Due Week 4: October 6
Given on September 15
For team membership see [1] (http://www.math.yorku.ca/~georges/Courses/6140/index.html#Teams)
Don't forget to sign the pages you create with your team name, e.g. [[Team Hebb]]

### Part 1

Get together with your team to discuss the types of data used in your respective areas of research. Do the data tend to be experimental or observational? What role does each type play in research in your areas of Psychology? What kinds of research questions are framed as causal questions and which are predictive in your areas. What statistical methods are commonly used in your areas of reseearch? Are there some newer methods that are emerging? Are you aware of references to books or articles that discuss these issues as they apply to your fields? You have a lot of latitude in deciding how to best present the results of your discussion. You could simply write a wiki page in which each person has a section describing their field of research followed by some general observations.
Presentations and discussions of Part 1 will take place on October 20 (Note that there is no class on October 13)

### Part 2

Do your team's assigned problems in Freedman, Pisani and Purves.

### Part 3

Comment on the assigned article in a column by Judy Gerstel in the Toronto Star. Do the conclusions or implications of the article appear to be well founded on the basis of the article? Are there apparent flaws in the reasoning implicit in the article? Discuss the article as if you were explaining your point of view to an intelligent but non-technical friend.

### Part 4

Install R (see R: Getting started) and work your way through the introductory R session in Venables and Ripley. Prepare comments on the section assigned to your team.
For part 4, add links in PSYC 6140: Solutions to VR4 Section 1.
Until the due date of an assignment, only team members should edit pages that are signed by a team. After the due date, anyone can make changes and get individual credit towards your general participation mark for doing so.
Remember that controversies over the content of a page can be discussed in the talk page for a wiki page.
Don't forget to sign the pages you create with your team name, e.g. [[Team Hebb]]
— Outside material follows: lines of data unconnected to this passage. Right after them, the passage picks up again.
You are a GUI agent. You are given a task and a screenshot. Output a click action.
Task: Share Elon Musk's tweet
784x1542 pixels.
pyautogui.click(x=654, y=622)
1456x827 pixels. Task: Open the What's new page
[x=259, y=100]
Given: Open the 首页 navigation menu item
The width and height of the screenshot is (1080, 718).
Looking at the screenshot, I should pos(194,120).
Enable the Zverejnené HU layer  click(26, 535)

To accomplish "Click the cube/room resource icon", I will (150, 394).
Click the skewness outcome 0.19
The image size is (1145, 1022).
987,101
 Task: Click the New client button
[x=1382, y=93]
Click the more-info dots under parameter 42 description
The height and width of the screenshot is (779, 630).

• Part 2: Chapter 2 of Freedman, Pisani and Purves, pp 18 ff: Exercise set A: # 8, Review Exercises: # 1, 4.
• Part 3: Comment on Implants not always uplifting in the Toronto Star column by Judy Gerstel.
• Part 4: Complete the introductory R session and comment on the section named 'Simple Regression'.

### Team Allport

• Part 2: Chapter 2 of Freedman, Pisani and Purves, pp 18 ff: Exercise set A: # 3, 7, Review Exercises: # 2, 6.
• Part 3: Comment on For out good in the Toronto Star column by Judy Gerstel.
• Part 4: Complete the introductory R session and comment on the section named 'Scottish Hill Races'.

### Team Argyle

• Part 2: Chapter 2 of Freedman, Pisani and Purves, pp 18 ff:Exercise set A: # 4, 6, Review Exercises: # 3, 5.
• Part 3: Comment on Mind body connection given boost in the Toronto Star column by Judy Gerstel.
• Part 4: Complete the introductory R session and comment on the section named 'Michelson'.

### Team Aristotle

• Part 2: Chapter 2 of Freedman, Pisani and Purves, pp 18 ff:Exercise set A: # 2, 5, Review Exercises: # 7.
• Part 3: Comment on Spousal support a royal pain? in the Toronto Star column by Judy Gerstel.
• Part 4: Complete the introductory R session and comment on the section named 'Effect of outliers'.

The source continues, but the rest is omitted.